Immaginiamo due prodotti sugli scaffali di un supermercato, ad esempio due profumi (nessun riferimento a chili ruba negli aeroporti). Uno dei quali, chiamiamolo Partito democratico, cambia ricetta e in poco tempo diventa identico al concorrente che anni prima aveva sbaragliato il mercato, quello col marchio M5S. Il risultato è che ci sono due profumi a contendersi la stessa quota di consumatori. Gli altri brand, intanto, che si rivolgono ad acquirenti con gusti diversi, continuano a essere venduti come e più di prima.
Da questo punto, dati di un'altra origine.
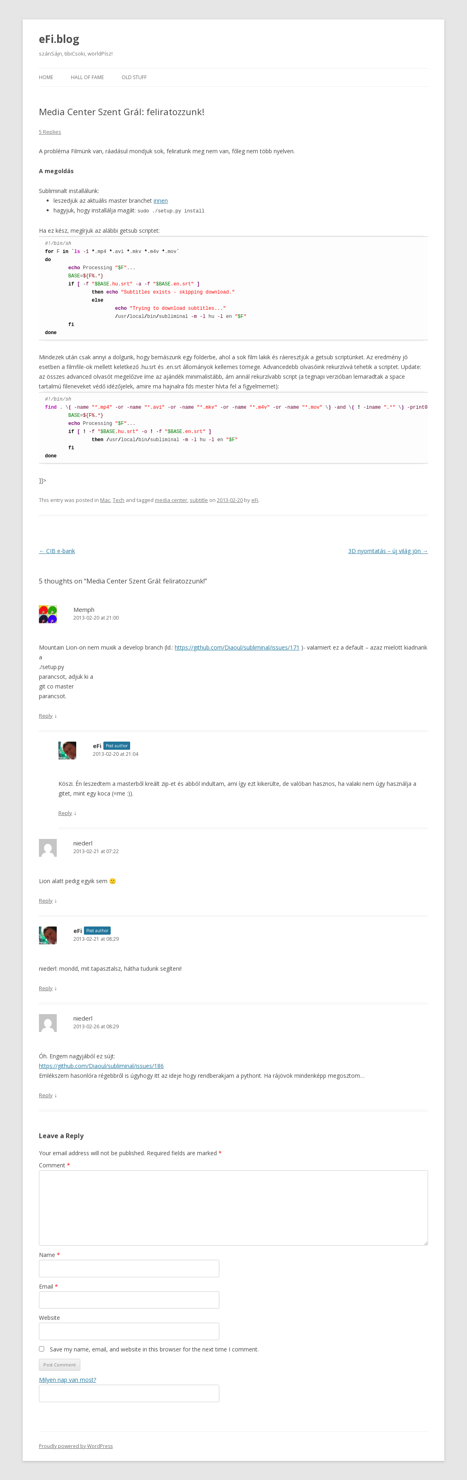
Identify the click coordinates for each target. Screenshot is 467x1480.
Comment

È quello che succedendo ai due principali partiti d'opposizione, e ormai c'è una robusta serie storica che lo dimostra. Il 25 settembre 2022 il Pd prese il 19,1% dei voti, mentre il Movimento Cinque Stelle non andò oltre il 15,4%. La somma dà quel numero lì: 34,5%. La ditta, espulsa dai palazzi del governo, decise allora di cambiare guida. Ma dalla lotteria delle primarie uscì vincitrice colei che avrebbe dovuto perdere.
Quando Elly Schlein fu eletta segretaria, a metà marzo del 2023, i sondaggi davano il Pd al 19,2% e il M5S al 15,9%. Insieme, quindi, facevano il 35,1%.
Quindici mesi dopo, il Pd che si presenta alle Europee ha assunto l'identità della sua leader. Alle urne conquista il 24,1% delle schede. I cinque punti in più rispetto alle elezioni politiche li ha tolti tutti al M5S, sceso al 10%. La somma fa 34,1%: siamo sempre lì. L'andazzo prosegue sino ad oggi, con le curve dei due partiti speculari: se quello di Schlein cede un punto, è quello di Giuseppe Conte a guadagnarlo, e viceversa. L'ultima media dei sondaggi elaborata da YouTrend fotografa il Pd al 22,9% e il M5S all'11,8%. Sommati, fanno il 34,7%.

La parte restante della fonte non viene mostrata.